Key Implementation Notes

  1. Layer Canonicalisation – The analyzer lowercases and strips whitespace before comparing layer names against the canonical alias set (CutContour/KissCut/Stans/DieCut). Mixing any of these values, or combining them with unnamed layers, sets layer_mismatch=true.
  2. Colour Normalisation – PyMuPDF reports colour components as device-space tuples. The analyzer normalises them into rounded floats so that downstream tooling can compare values without worrying about precision noise.
  3. API Compatibility – Existing consumers that only cared about legacy keys (spot_colors, detected_dielines, etc.) keep working. The new fields are optional, with defaults that reflect the absence of detected dielines.
  4. Return JSON Mode – When return_json=true, /api/pdf/process and /api/pdf/process-with-json-file read the generated PDF into memory, encode it as base64, clear the temporary file, and respond with a PDFProcessingResponse. This supports n8n and other orchestration workflows that prefer JSON payloads.
  5. Header Signals – Even in file-download mode, clients can read X-Dieline-Layer-Mismatch and X-Dieline-Segment-Count to decide whether to flag the job for manual review.

Operational Usage

  1. Diagnose a PDF

    python -m tools.dump_dieline docs/fixtures/sample.pdf

    Inspect the mismatch flag, colour tuples, and bounding boxes to verify whether the dieline came in cleanly.

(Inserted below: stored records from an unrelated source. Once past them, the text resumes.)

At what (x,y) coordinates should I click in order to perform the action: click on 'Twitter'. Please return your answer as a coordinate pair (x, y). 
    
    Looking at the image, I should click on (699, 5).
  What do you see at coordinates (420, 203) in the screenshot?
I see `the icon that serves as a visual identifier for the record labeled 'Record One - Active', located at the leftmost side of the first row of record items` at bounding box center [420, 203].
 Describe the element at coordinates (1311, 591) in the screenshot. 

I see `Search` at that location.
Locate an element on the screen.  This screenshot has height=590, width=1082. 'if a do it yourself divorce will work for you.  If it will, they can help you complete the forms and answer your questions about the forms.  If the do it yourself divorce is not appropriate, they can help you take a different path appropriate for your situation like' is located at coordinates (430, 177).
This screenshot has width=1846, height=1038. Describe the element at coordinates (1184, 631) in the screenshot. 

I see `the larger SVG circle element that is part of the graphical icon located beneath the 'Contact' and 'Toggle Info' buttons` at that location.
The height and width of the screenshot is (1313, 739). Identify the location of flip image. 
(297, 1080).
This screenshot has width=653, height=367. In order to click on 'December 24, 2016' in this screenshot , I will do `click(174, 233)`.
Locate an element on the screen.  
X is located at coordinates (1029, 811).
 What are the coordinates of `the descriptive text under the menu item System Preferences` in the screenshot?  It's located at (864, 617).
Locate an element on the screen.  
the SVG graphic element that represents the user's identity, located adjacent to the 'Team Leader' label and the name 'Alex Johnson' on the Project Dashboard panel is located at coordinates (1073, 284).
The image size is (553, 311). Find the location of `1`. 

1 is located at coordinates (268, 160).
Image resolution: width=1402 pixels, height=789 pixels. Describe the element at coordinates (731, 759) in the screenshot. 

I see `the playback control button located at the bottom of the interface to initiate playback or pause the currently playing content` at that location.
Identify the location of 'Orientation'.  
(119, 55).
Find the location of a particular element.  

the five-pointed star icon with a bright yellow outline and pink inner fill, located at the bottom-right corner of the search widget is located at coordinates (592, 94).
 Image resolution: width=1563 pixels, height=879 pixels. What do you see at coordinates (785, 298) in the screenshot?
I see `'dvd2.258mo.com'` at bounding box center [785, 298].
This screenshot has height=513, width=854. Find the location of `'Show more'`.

  2. Normalize a PDF Outside the API

    python -m tools.pymupdf_compound_path input.pdf output.pdf

    This uses the same internals invoked by PDFProcessor, making it safe for manual patch-ups.

  3. Integrate With Automation

    curl -X POST "http://localhost:8000/api/pdf/process?return_json=true" \
      -F "pdf_file=@input.pdf" \
      -F 'job_config={"reference":"QA-123","shape":"custom","width":50,"height":50}'

    Inspect analysis.dieline_layers and the processed_pdf_base64 buffer in the response.

Open Follow-Ups

  • OCG Preservation Audit – The compound-path tool copies the first sequence’s graphics state, which should retain layer membership. We still need an integration test that verifies the /OCProperties wiring survives on real-world files with nested Form XObjects.
  • Tolerance-Based Stitching – The current implementation assumes segments are already contiguous. Consider a future enhancement that snaps endpoints within a configurable tolerance and records the adjustment in the diagnostics.
  • Performance Benchmarks – PyMuPDF runs quickly on one-page labels, but we should benchmark multi-page jobs and large sheet runs to decide whether batching (or selective processing) is required.

References

  • app/utils/pymupdf_compound_path_tool.py – stream rewriting and compound-path logic.
  • app/core/pdf_analyzer.py – source of dieline_layers diagnostics.
  • tests/test_api_dieline_layers.py – regression suite for schema and headers.
  • README.md – updated with CLI usage, new headers, and JSON response details.